## QUELLENAUSZUG
——————————
Sonntag, 23. Mai 2010

Filigran, bizarr und faszinierend - Jorge Luis Borges 'Erzählungen II'

Sollte man nun ein Buch, nachdem man es gelesen hat, eine Weile ruhen und 'sich setzen' lassen, damit man das Gelesene besser 'verdaut', um es anschließend bar des aktuellen Kontextes wertefrei und objektiv beurteilen zu können? Oder sollte man, kaum dass man es aus der Hand gelegt hat, seine Eindrücke und Gefühle niederschreiben, solange diese noch frisch und präsent sind? Meiner Meinung nach wird man mit zunehmenden Abstand objektiver, aber auch 'gelassener', d.h. überschwängliche Freude oder Kritik verblassen im Lauf der Zeit. Aber auch die Erinnerung an manche bemerkenswerten Details geht verloren. Solange wir nicht über ein fotografisches Gedächtnis verfügen, werden aktuelle Eindrücke immer wieder von neueren überschrieben, und wir müssen kräftig schaben, ehe das ewige Palimpsest unserer 'Höhlen der Erinnerung' (wie sie Borges in Anlehnung an Augustinus bezeichnet) die alten Aufzeichnungen wieder freigibt.

Jorge Luis Borges war eine faszinierende Persönlichkeit, die mich bereits als Jugendlicher in Erstaunen versetzte. Kennengelernt hatte ich den argentinischen Schriftsteller zuerst als Herausgeber der 'Bibliothek von Babel', einer 30-Bändigen Sammlung phantastischer Erzählungen, erschienen Anfang der 1980er Jahre bei Edition Weitbrecht, von denen er jeden Band gekonnt und liebevoll einzuleiten verstand. Bereits mit Mitte 30 begann sein Augenlicht zu verlöschen und mit 50 Jahren war er vollends erblindet. Als (blinder) Direktor der argentinischen Nationalbibliothek gab er auch das Vorbild zu Umberto Ecos grauer Eminenz 'Jorge von Burgos' aus dem 'Namen der Rose' - der Figur, die hinter den Kulissen der Klosterbibliothek die Fäden in diesem großartigen Roman zieht. Später im Studium lernte ich (wie übrigens viele andere Informatiker) dann auch Borges berühmte Erzählung 'Die Bibliothek von Babel' kennen, in der er das Universum als unendlich große Bibliothek beschreibt, in der alles, was jemals (mit Hilfe der Buchstaben des lateinischen Alphabets und ein paar Satzzeichen in unendlicher Kombination) geschrieben werden könnte, wohlorganisiert seine Aufstellung findet. Borges zeigt in seinen oft phantastischen Werken eine wahre Begeisterung für die Abgründe des 'Unendlichen', aber dazu später mehr.
——————————
## EXTRAHIERTE EINTRÄGE

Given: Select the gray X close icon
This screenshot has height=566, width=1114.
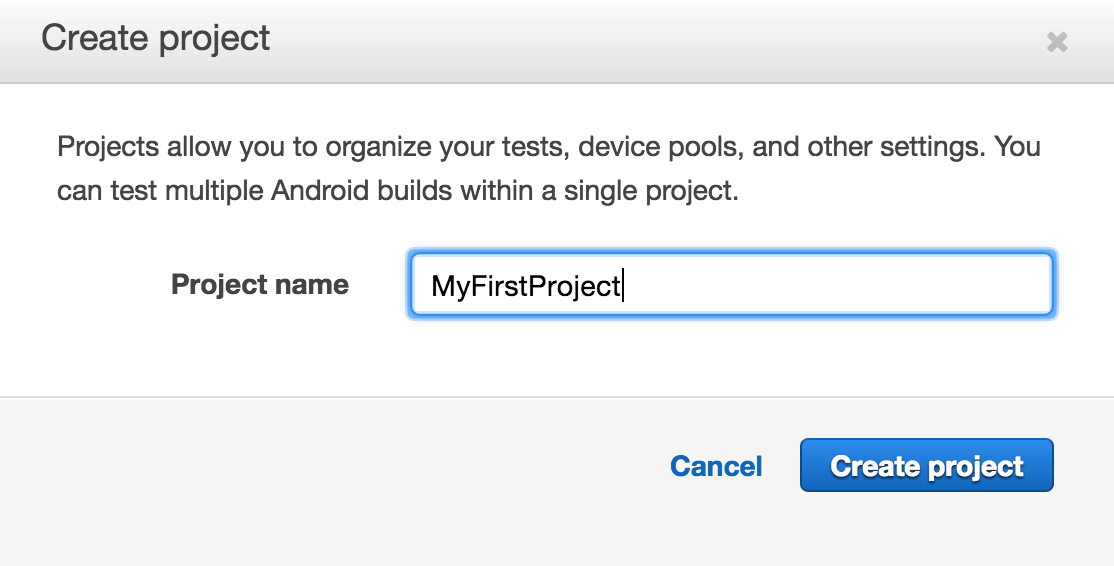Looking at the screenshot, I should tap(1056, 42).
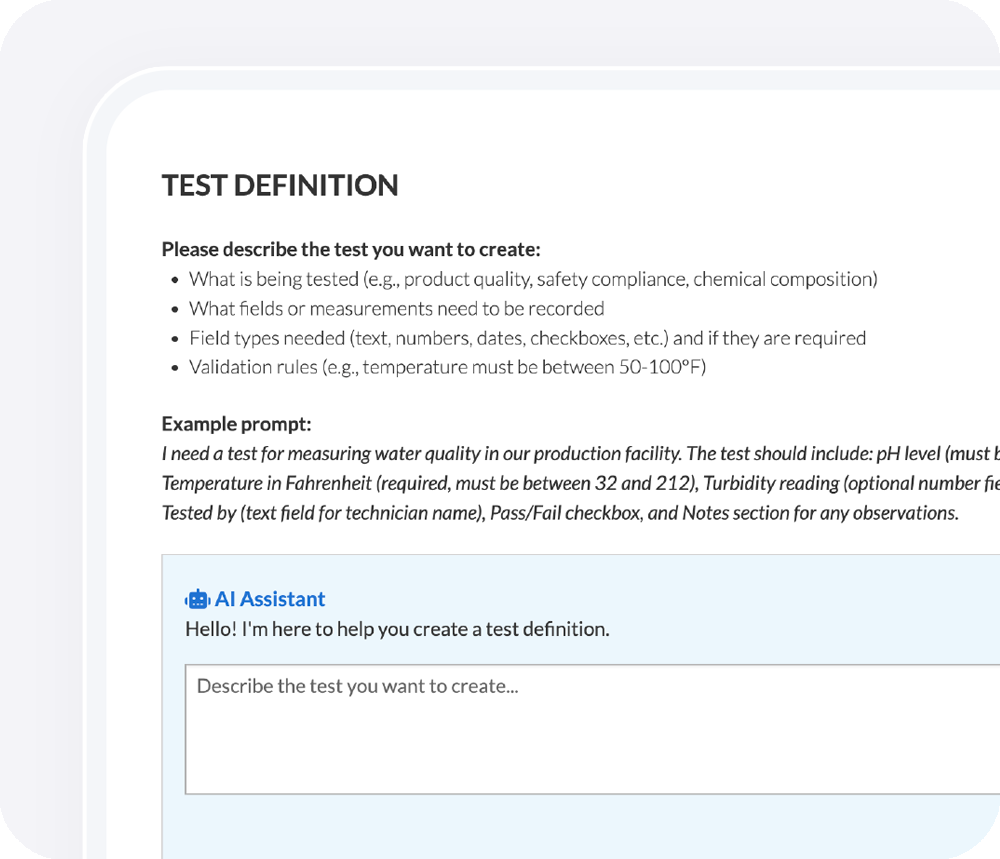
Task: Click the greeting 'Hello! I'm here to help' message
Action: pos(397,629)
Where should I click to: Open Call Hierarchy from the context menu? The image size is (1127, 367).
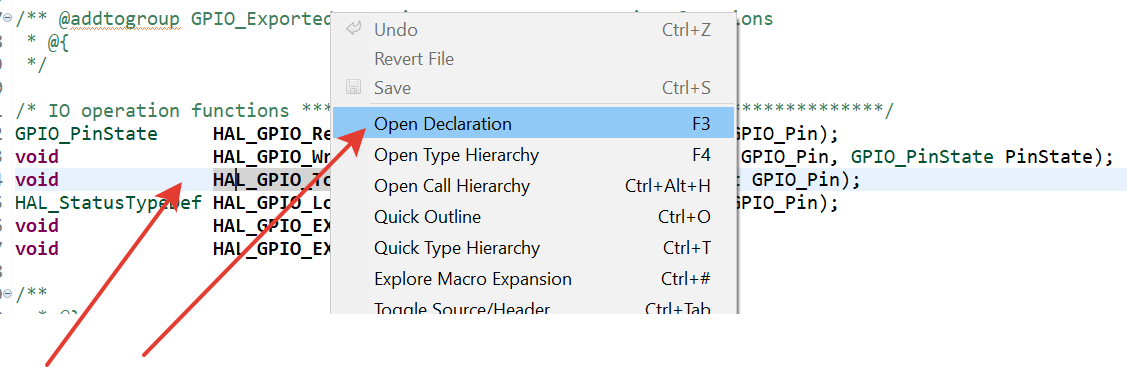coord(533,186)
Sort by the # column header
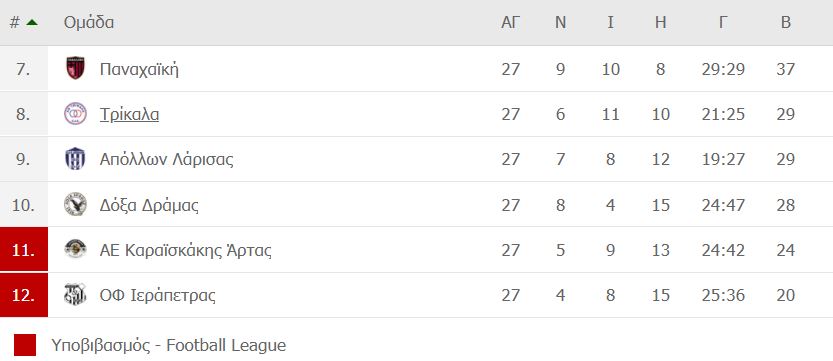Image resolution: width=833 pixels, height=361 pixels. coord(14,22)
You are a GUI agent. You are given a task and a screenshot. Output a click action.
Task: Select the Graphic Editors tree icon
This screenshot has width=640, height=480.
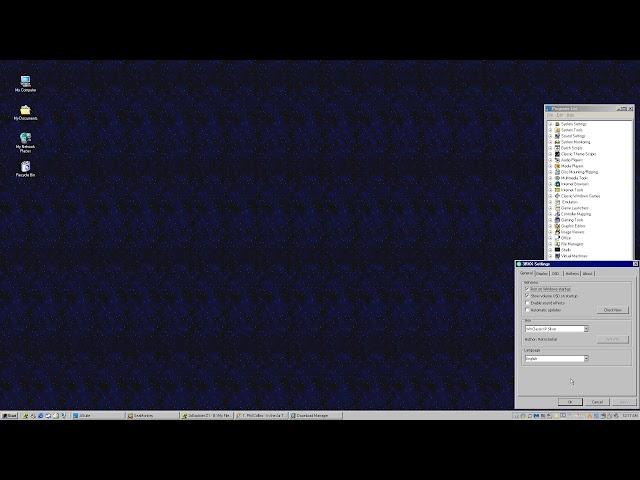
——————————
## TEILE DER ÜBUNG
[A] In welchem Alter war Borges laut dem Beitrag über Jorge Luis Borges vollständig erblindet?
[B] Prüfen Sie, ob die folgenden Aussagen mit dem Beitrag über Jorge Luis Borges übereinstimmen, und belegen Sie jede Antwort mit einem wörtlichen Zitat: (i) Die von Borges herausgegebene Sammlung 'Bibliothek von Babel' umfasste 30 Bände. (ii) Borges leitete die spanische Nationalbibliothek. (iii) Die Erzählung 'Die Bibliothek von Babel' lernte der Verfasser im Studium kennen.
[C] Schreiben Sie den Beitrag über Jorge Luis Borges im Anschluss an seinen letzten Satz weiter.
Das Material wird für die Bearbeitung nicht benötigt.

## GEORDNETE ERGEBNISSE
[A] Mit 50 Jahren.

[B]
(i) Ja: „einer 30-Bändigen Sammlung phantastischer Erzählungen“
(ii) Nein: „Als (blinder) Direktor der argentinischen Nationalbibliothek“
(iii) Ja: „Später im Studium lernte ich (wie übrigens viele andere Informatiker) dann auch Borges berühmte Erzählung 'Die Bibliothek von Babel' kennen“

[C]
"Schlafen ist bekanntlich die geheimste unserer Handlungen. Wir widmen ihm ein Drittel unseres Lebens und verstehen es nicht. Für einige ist es nichts als die Verdunkelung des Wachens; für andere ein komplexer Zustand, der zugleich das Gestern umfasst, das Jetzt und das Morgen; für dritte eine ununterbrochene Reihe von Träumen." (Seite 48)
Der Band mit Erzählungen, den ich heute kurz vorstellen möchte, fasst Texte aus dem Spätwerk des großen Schriftstellers zusammen, die vormals in Einzelzusammenstellungen unter den Namen 'David Brodies Bericht' (1970), 'Das Sandbuch' (1975) und 'Shakespeares Gedächtnis' (1980/83) erschienen sind. Jede einzelne dieser zum Teil durchaus bemerkenswerten Geschichten vorzustellen wäre ein mühseliges Unterfangen. Daher möchte ich nur einige zusammenfassende Bemerkungen unternehmen und ein paar Streiflichter setzen. Zuerst tat ich mich etwas schwer mit den Erzählungen in 'David Brodies Bericht', umfassten sie doch hauptsächlich anscheinend biografisch gefärbte Novellen und Begebenheiten aus dem Südamerika des späten 19. und frühen 20. Jahrhunderts. Wir lernen die Welt der Gauchos und Machos kennen, in denen Männlichkeit, Ehre und Messerstechereien zum 'guten Ton' zählen. Eigentlich nicht wirklich meine Kragenweite. Doch dann kam 'Das Evangelium nach Markus'. Wieder eine Geschichte, die recht harmlos begann. Ein Gast auf einer Estancia nimmt in der Abwesenheit des Patrons dessen Stelle ein, als ein Unwetter das Gut von der Außenwelt abschneidet. Dann begeht er den Fehler, den weltfremden und ungebildeten Peones (=abhängige Bauern und Arbeiter) aus der Bibel vorzulesen, und das Verhängnis nimmt seinen Lauf....
"Der Buchdruck, der heute abgschafft ist, war eins der schlimmsten Übel der Menschheit, denn er lief darauf hinaus, überflüssige Texte zu vervielfältigen, bis einem schwindlig wurde." (Seite 157)
Im 'Sandbuch' befinden sich dagegen schon mehr Erzählungen, die der Phantastik zugerechnet werden können mit zum Teil philosophischen und tiefgreifenden Gedankenspielen über Doppelgänger, Paradoxien des Zeitreisens und der Grausamkeit des Unendlichkeitsbegriffs. Das 'Sandbuch' ist dabei auch Titel einer bemerkenswerten Erzählung über ein Buch mit unendlich vielen Seiten. Aber wenn man es erst einmal in seinen Besitz gebracht hat, kann es einen um den Verstand bringen. Also wie wird man es am Besten wieder los?
"Mir fiel ein, gelesen zu haben, dass das beste Versteck für ein Blatt der Wald ist." (Seite 182)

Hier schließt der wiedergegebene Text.